Though these experiments had promising results, Lang and his fellow researchers weighed the safety of each virus with its ability to attack cancer.

“Herpes gets into brain cells very well, but it is all about the safety,” he said. “You also have to consider if you can make the Zika virus safe enough, and handling it is not easy.”

Instead, Lang and his team settled on the adenovirus, better known as the common cold. “We thought it was safer and easier for us to engineer,” he said. Lang and his team needed to engineer the adenovirus properly, to make sure it would grow in tumorous cells but bypass normal cells.

The experiment

Juan Fueyo, M.D., professor of neuro-oncology at MD Anderson, took the lead in engineering the gene/virus combination, which the team of researchers studied for 10 years in the laboratory and in animal models to see what worked against the brain tumor.

Dubbed DNX-2401, the inject-able treatment was designed to infect cancer cells, replicate inside them and then spread from cell to cell, killing the tumor.

Fueyo, along with DNX-2401 co-inventor Candelaria Gomez-Manzano, M.D., an associate professor of neuro-oncology at MD Anderson, helped form DNAtrix, a biotechnology company based in the TMC Innovation Institute, to further develop this drug for regulatory approval.

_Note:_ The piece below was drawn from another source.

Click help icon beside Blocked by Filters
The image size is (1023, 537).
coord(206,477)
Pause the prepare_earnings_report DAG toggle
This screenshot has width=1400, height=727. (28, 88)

In 2014, the FDA granted DNX-2401 orphan designation, which means the drug was deemed a safe and effective treatment for a rare disease or condition affecting fewer than 200,000 people in the United States annually.

Later, in the Phase 1 clinical trial with which Lang was associated, DNX-2401 was injected once directly into the tumors of 25 patients whose glioblastomas had recurred after surgery and other treatments. This patient group typically has a median survival rate of six months.

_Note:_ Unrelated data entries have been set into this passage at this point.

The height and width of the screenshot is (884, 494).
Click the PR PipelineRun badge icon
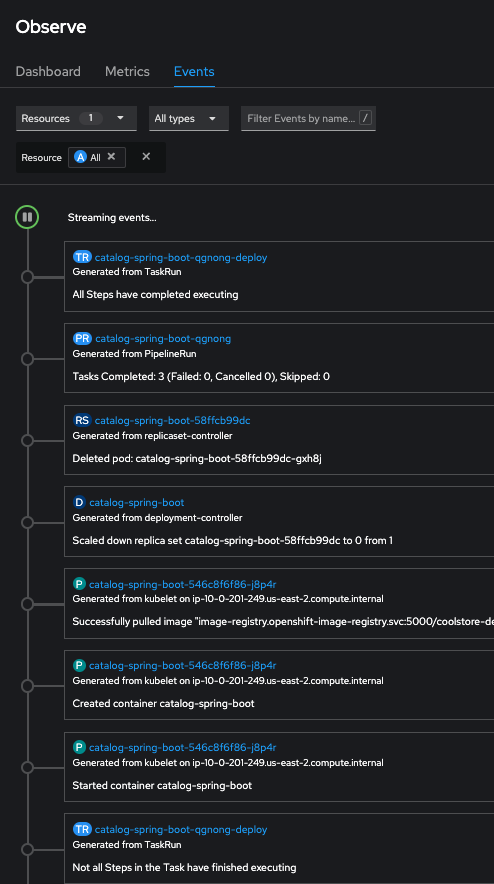click(82, 338)
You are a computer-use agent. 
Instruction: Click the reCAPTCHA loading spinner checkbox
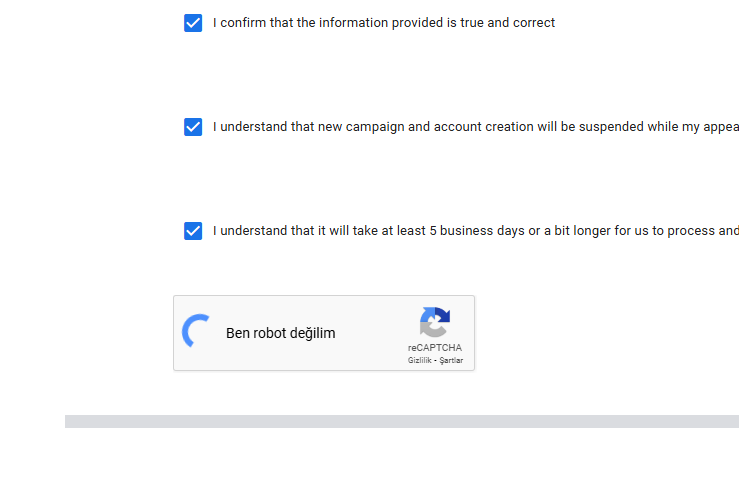point(196,331)
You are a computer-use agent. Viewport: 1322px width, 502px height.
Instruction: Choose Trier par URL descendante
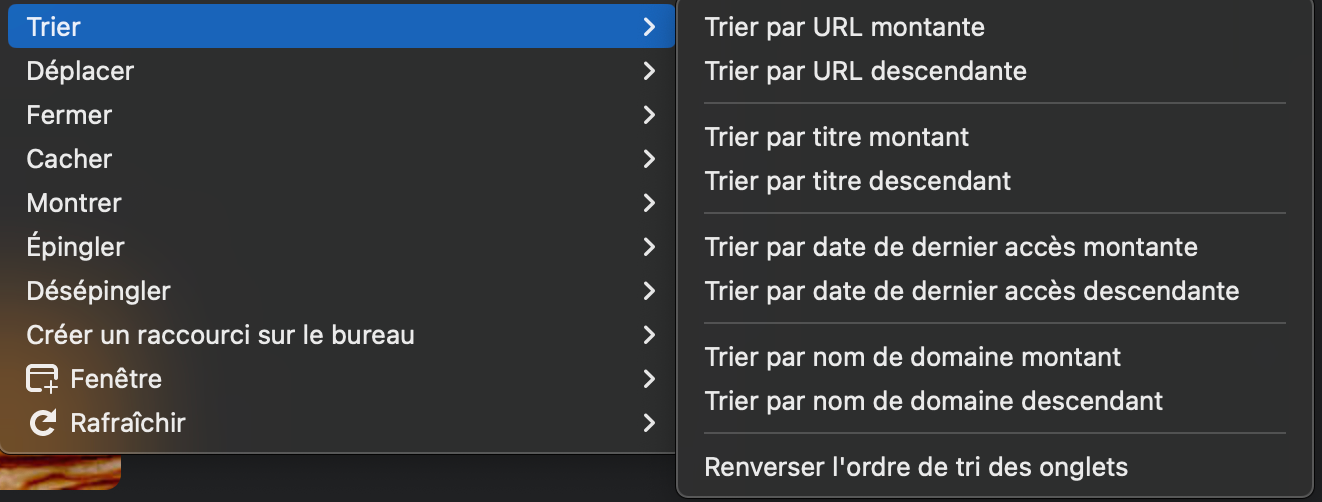(x=865, y=71)
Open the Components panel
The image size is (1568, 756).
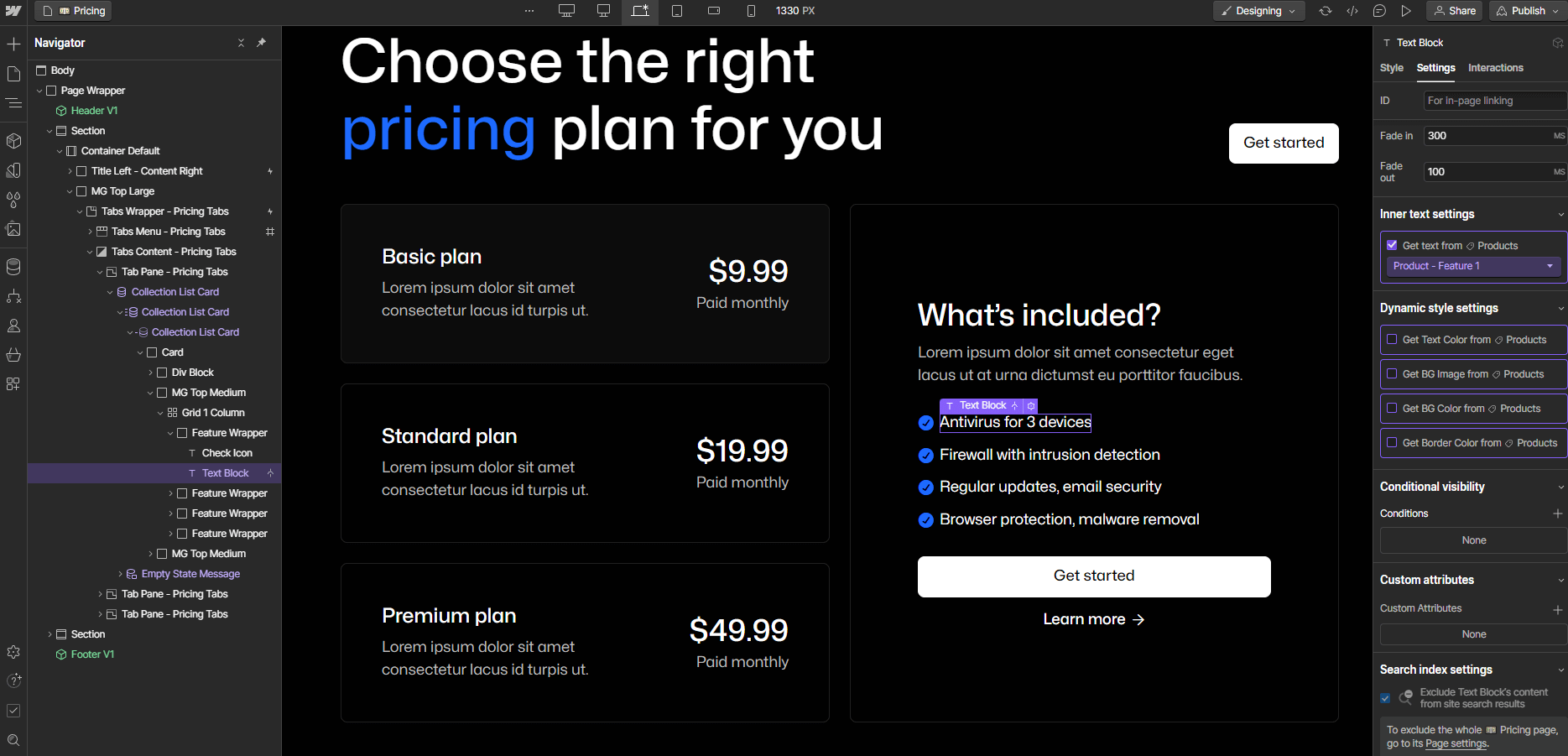[13, 141]
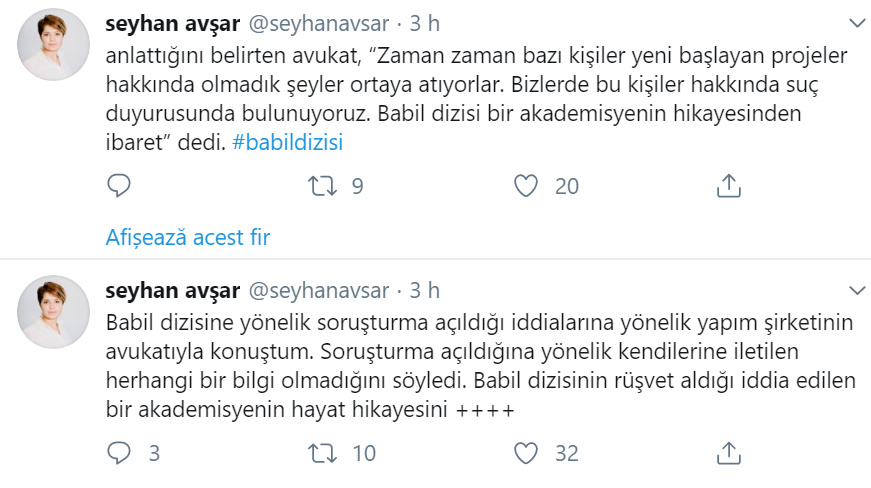Image resolution: width=871 pixels, height=488 pixels.
Task: Like the tweet that has 32 likes
Action: click(x=526, y=453)

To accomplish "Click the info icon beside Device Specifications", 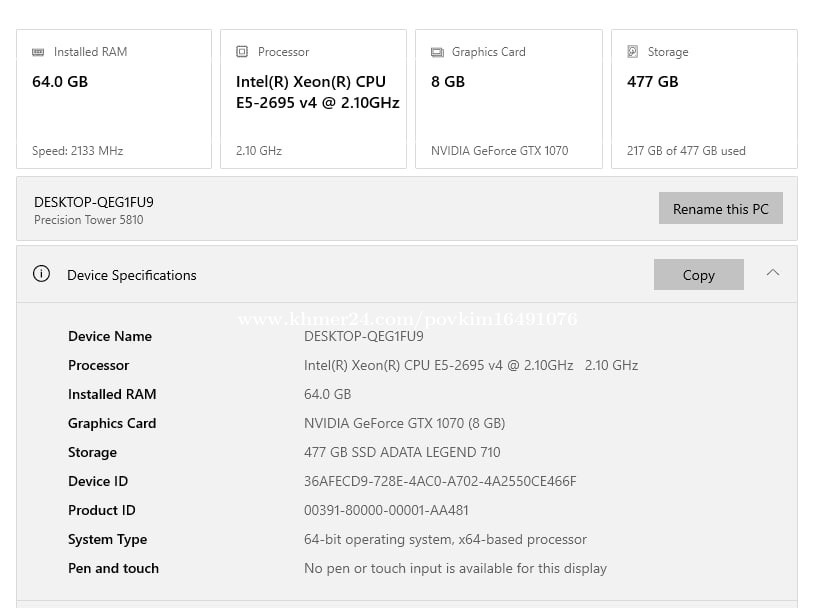I will click(x=41, y=274).
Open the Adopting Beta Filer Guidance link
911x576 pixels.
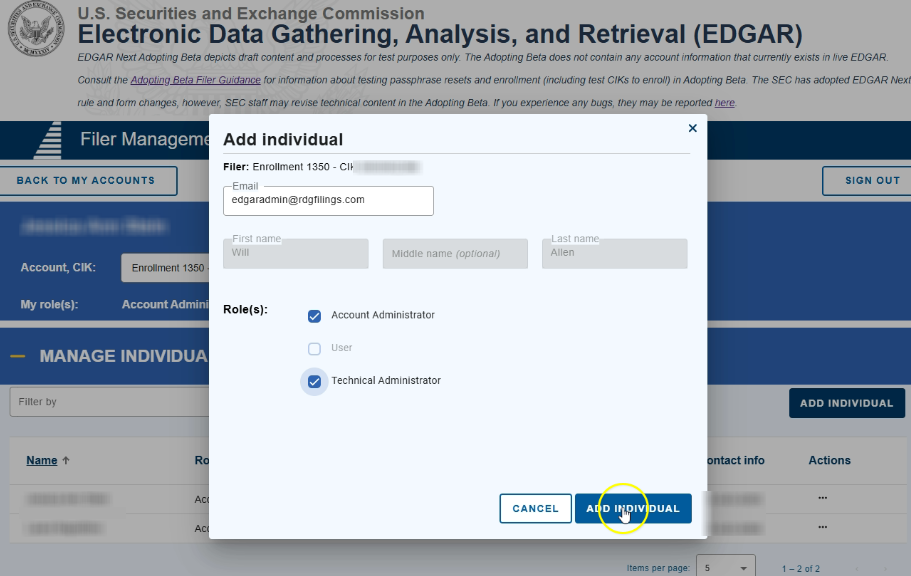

In three of the 25 patients, the tumor went away, which “is very rare for glioblastoma,” Lang said.

A total of 18 patients in the clinical trial had some tumor reduction over the course of a year or more, and the median survival rate was 9.5 months.

Although the three patients with the best outcomes lived three or four years following the trial, all ended up with fatal tumor recurrences. In two cases, patients were diagnosed with a different type of brain tumor, gliosarcoma, which is also malignant.

Looking ahead, the treatment remains experimental and there is still much to be learned, Lang said.

Since the Phase 1 clinical study, DNX-2401 has been tested across multiple clinical trials in more than 150 patients with malignant brain tumors, said Frank Tufaro, Ph.D., CEO of DNAtrix. That includes testing it in pediatric patients with diffuse midline glioma, an incurable childhood brain cancer.

“In collaboration with Merck, we are evaluating DNX-2401 with pembrolizumab for the treatment of adult patients with recurrent glioblastoma,” Tufaro added. “The initial results from both ongoing trials are promising, suggesting that DNAtrix viruses have the potential to improve the lives of patients with hard to treat cancers.”

The challenge for researchers now is to repeat the outcome for all patients, not just the three who had the most positive results in the Phase 1 clinical trial, Lang said. “We know more now, but not yet the total solution,” he added. “Our virus is good for some, but another virus may be good for others.”